> EXTRACTED MATERIAL
--------------------

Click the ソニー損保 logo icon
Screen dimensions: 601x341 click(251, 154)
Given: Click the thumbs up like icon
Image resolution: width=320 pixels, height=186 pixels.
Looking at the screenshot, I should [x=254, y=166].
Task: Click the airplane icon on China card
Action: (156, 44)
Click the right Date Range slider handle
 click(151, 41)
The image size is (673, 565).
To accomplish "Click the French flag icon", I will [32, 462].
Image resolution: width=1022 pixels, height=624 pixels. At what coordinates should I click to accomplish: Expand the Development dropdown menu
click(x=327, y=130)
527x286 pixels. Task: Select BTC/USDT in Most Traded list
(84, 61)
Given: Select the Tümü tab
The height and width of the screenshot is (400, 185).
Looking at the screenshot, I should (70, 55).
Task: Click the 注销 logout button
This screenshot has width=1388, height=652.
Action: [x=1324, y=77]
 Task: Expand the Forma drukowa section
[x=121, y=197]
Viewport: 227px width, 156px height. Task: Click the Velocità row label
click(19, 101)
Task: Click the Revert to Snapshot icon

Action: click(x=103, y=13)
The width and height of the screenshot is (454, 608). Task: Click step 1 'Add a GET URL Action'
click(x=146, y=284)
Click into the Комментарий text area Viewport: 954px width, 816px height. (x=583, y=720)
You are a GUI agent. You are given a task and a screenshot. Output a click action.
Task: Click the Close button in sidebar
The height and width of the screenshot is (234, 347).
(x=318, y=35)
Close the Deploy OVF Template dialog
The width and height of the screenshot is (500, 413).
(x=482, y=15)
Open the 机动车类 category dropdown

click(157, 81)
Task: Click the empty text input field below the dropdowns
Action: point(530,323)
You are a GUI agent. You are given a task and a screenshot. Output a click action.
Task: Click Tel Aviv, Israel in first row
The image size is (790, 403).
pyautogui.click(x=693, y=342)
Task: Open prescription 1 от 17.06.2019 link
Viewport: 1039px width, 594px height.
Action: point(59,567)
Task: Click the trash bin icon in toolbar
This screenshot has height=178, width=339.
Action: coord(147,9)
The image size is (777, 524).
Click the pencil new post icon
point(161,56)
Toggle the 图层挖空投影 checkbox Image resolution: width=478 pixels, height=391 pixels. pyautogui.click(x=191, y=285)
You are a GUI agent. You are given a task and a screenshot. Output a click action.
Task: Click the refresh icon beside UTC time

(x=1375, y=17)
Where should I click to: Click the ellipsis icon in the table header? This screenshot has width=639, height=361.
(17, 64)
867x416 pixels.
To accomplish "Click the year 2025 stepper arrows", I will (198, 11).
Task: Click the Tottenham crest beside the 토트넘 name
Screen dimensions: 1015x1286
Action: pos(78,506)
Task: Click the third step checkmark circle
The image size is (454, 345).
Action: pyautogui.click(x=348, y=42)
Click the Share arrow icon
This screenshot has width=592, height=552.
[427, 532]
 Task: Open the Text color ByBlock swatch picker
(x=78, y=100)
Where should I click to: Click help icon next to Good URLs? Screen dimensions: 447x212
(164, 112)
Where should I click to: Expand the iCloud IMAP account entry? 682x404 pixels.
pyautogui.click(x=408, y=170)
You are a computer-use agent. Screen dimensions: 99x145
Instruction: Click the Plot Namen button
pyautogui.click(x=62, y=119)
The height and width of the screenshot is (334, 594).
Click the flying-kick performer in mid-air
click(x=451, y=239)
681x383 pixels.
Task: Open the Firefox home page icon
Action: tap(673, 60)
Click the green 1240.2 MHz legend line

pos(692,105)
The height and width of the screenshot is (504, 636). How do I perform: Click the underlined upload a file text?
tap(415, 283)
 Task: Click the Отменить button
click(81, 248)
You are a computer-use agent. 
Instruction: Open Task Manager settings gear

--------------------

> PROBLEM TO WORK ON
Every record in the listing above is to be copied exactly.

> RESPONSE BELOW
Click the ソニー損保 logo icon
Screen dimensions: 601x341 click(251, 154)
Given: Click the thumbs up like icon
Image resolution: width=320 pixels, height=186 pixels.
Looking at the screenshot, I should [x=254, y=166].
Task: Click the airplane icon on China card
Action: (156, 44)
Click the right Date Range slider handle
 click(151, 41)
The image size is (673, 565).
To accomplish "Click the French flag icon", I will [32, 462].
Image resolution: width=1022 pixels, height=624 pixels. At what coordinates should I click to accomplish: Expand the Development dropdown menu
click(x=327, y=130)
527x286 pixels. Task: Select BTC/USDT in Most Traded list
(84, 61)
Given: Select the Tümü tab
The height and width of the screenshot is (400, 185).
Looking at the screenshot, I should (70, 55).
Task: Click the 注销 logout button
This screenshot has width=1388, height=652.
Action: [x=1324, y=77]
 Task: Expand the Forma drukowa section
[x=121, y=197]
Viewport: 227px width, 156px height. Task: Click the Velocità row label
click(19, 101)
Task: Click the Revert to Snapshot icon

Action: click(x=103, y=13)
The width and height of the screenshot is (454, 608). Task: Click step 1 'Add a GET URL Action'
click(x=146, y=284)
Click into the Комментарий text area Viewport: 954px width, 816px height. (x=583, y=720)
You are a GUI agent. You are given a task and a screenshot. Output a click action.
Task: Click the Close button in sidebar
The height and width of the screenshot is (234, 347).
(x=318, y=35)
Close the Deploy OVF Template dialog
The width and height of the screenshot is (500, 413).
(x=482, y=15)
Open the 机动车类 category dropdown

click(157, 81)
Task: Click the empty text input field below the dropdowns
Action: point(530,323)
You are a GUI agent. You are given a task and a screenshot. Output a click action.
Task: Click Tel Aviv, Israel in first row
The image size is (790, 403).
pyautogui.click(x=693, y=342)
Task: Open prescription 1 от 17.06.2019 link
Viewport: 1039px width, 594px height.
Action: point(59,567)
Task: Click the trash bin icon in toolbar
This screenshot has height=178, width=339.
Action: coord(147,9)
The image size is (777, 524).
Click the pencil new post icon
point(161,56)
Toggle the 图层挖空投影 checkbox Image resolution: width=478 pixels, height=391 pixels. pyautogui.click(x=191, y=285)
You are a GUI agent. You are given a task and a screenshot. Output a click action.
Task: Click the refresh icon beside UTC time

(x=1375, y=17)
Where should I click to: Click the ellipsis icon in the table header? This screenshot has width=639, height=361.
(17, 64)
867x416 pixels.
To accomplish "Click the year 2025 stepper arrows", I will (198, 11).
Task: Click the Tottenham crest beside the 토트넘 name
Screen dimensions: 1015x1286
Action: pos(78,506)
Task: Click the third step checkmark circle
The image size is (454, 345).
Action: pyautogui.click(x=348, y=42)
Click the Share arrow icon
This screenshot has width=592, height=552.
[427, 532]
 Task: Open the Text color ByBlock swatch picker
(x=78, y=100)
Where should I click to: Click help icon next to Good URLs? Screen dimensions: 447x212
(164, 112)
Where should I click to: Expand the iCloud IMAP account entry? 682x404 pixels.
pyautogui.click(x=408, y=170)
You are a computer-use agent. Screen dimensions: 99x145
Instruction: Click the Plot Namen button
pyautogui.click(x=62, y=119)
The height and width of the screenshot is (334, 594).
Click the flying-kick performer in mid-air
click(x=451, y=239)
681x383 pixels.
Task: Open the Firefox home page icon
Action: tap(673, 60)
Click the green 1240.2 MHz legend line

pos(692,105)
The height and width of the screenshot is (504, 636). How do I perform: Click the underlined upload a file text?
tap(415, 283)
 Task: Click the Отменить button
click(81, 248)
You are a computer-use agent. 
Instruction: Open Task Manager settings gear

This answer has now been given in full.